Integration of 3D Printed Fiber Concrete and OpenSeesTO for Enhanced Structural Design (2025-05)¶

This study examines the mechanical performance of 3D-printed fiber-reinforced concrete through comprehensive experimental testing, including compression and splitting tests conducted across three principal print orientations. Specimens were oriented to reflect actual printing processes, distinguishing between horizontal print planes and vertical layers relative to nozzle movement. The results reveal significant anisotropic behavior and varying strength properties contingent on print orientation. Specifically, the FX orientation (parallel to the printing direction) demonstrated compressive strengths comparable to traditional cast concrete, while FY (perpendicular) and FZ (vertical) orientations exhibited progressively lower strengths due to weaker interlayer bonding.
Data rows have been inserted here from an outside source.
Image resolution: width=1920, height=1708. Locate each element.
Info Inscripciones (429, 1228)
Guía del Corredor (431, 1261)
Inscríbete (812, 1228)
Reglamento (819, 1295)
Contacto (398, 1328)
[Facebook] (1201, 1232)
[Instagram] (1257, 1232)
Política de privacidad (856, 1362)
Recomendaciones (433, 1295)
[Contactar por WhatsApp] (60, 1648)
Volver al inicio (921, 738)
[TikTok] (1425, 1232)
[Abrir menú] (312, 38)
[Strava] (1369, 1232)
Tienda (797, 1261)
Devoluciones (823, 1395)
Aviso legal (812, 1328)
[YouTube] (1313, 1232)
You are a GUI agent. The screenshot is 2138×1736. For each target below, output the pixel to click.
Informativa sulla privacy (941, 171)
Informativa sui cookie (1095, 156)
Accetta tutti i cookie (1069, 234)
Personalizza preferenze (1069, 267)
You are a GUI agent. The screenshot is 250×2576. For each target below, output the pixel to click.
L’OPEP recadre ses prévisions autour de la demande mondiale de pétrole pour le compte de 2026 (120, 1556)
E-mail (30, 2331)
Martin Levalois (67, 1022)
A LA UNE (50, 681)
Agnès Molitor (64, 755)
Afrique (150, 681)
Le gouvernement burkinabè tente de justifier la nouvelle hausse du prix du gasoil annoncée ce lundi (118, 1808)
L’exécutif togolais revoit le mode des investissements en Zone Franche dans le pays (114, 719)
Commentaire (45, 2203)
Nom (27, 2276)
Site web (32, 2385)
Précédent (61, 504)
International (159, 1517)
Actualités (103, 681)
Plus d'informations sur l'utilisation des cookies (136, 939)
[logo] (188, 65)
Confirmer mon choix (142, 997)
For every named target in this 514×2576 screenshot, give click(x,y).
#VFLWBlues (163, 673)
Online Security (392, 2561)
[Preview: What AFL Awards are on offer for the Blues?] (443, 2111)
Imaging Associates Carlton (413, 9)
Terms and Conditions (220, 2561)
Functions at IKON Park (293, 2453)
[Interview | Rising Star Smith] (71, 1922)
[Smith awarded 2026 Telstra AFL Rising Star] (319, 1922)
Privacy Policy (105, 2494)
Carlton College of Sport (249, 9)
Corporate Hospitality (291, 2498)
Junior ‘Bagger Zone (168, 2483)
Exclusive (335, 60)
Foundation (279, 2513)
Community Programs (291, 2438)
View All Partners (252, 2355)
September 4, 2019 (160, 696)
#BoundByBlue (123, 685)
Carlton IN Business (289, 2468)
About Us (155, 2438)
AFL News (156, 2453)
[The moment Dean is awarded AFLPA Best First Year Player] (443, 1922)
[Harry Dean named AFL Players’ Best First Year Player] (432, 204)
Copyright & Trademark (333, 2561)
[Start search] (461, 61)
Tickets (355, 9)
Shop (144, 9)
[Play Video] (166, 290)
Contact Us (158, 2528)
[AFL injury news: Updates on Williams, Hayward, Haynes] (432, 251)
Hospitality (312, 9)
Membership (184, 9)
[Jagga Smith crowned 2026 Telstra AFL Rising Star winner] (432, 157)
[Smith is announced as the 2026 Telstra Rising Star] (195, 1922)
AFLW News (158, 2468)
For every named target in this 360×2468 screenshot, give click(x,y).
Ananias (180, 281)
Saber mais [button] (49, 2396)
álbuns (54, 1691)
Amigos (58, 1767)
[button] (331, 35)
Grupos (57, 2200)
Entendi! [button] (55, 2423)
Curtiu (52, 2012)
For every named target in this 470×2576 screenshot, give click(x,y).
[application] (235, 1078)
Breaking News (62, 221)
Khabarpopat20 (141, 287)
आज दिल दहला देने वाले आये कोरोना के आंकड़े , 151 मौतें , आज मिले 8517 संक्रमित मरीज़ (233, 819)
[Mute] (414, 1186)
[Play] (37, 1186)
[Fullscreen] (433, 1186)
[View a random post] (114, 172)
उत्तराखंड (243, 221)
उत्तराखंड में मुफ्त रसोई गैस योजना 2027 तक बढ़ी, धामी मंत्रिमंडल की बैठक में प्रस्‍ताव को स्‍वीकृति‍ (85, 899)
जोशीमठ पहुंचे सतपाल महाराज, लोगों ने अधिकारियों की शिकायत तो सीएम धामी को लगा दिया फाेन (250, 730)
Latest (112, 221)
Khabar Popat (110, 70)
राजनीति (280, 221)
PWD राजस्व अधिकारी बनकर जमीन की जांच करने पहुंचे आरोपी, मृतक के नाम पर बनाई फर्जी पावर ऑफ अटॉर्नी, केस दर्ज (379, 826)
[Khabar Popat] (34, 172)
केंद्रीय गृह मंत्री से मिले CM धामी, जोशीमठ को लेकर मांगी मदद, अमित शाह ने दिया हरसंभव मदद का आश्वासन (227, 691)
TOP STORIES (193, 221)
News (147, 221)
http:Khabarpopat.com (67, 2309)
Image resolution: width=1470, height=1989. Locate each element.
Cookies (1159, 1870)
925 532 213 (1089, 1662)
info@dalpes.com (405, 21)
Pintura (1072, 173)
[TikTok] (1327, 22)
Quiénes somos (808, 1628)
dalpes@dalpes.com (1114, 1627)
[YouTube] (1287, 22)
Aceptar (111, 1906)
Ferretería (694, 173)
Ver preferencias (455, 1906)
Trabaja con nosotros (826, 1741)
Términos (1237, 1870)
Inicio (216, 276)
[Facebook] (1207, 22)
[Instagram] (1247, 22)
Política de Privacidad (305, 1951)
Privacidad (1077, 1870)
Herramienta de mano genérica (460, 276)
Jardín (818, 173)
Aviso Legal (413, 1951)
Building on these findings, a customized constitutive model for 3D-printed fiber concrete was developed and integrated into the OpenSees framework, enabling precise finite element simulations. Furthermore, the integration of 3D-printed fiber concrete with OpenSees Topology Optimization (TO) facilitates automated structural model generation and innovative design processes, leveraging iterative topology optimization and isogeometric analysis to enhance structural performance and material efficiency. This integration represents a significant advancement in structural engineering and computational simulation, offering viable solutions for the future of construction technology and supporting the broader adoption of additive manufacturing in the construction industry.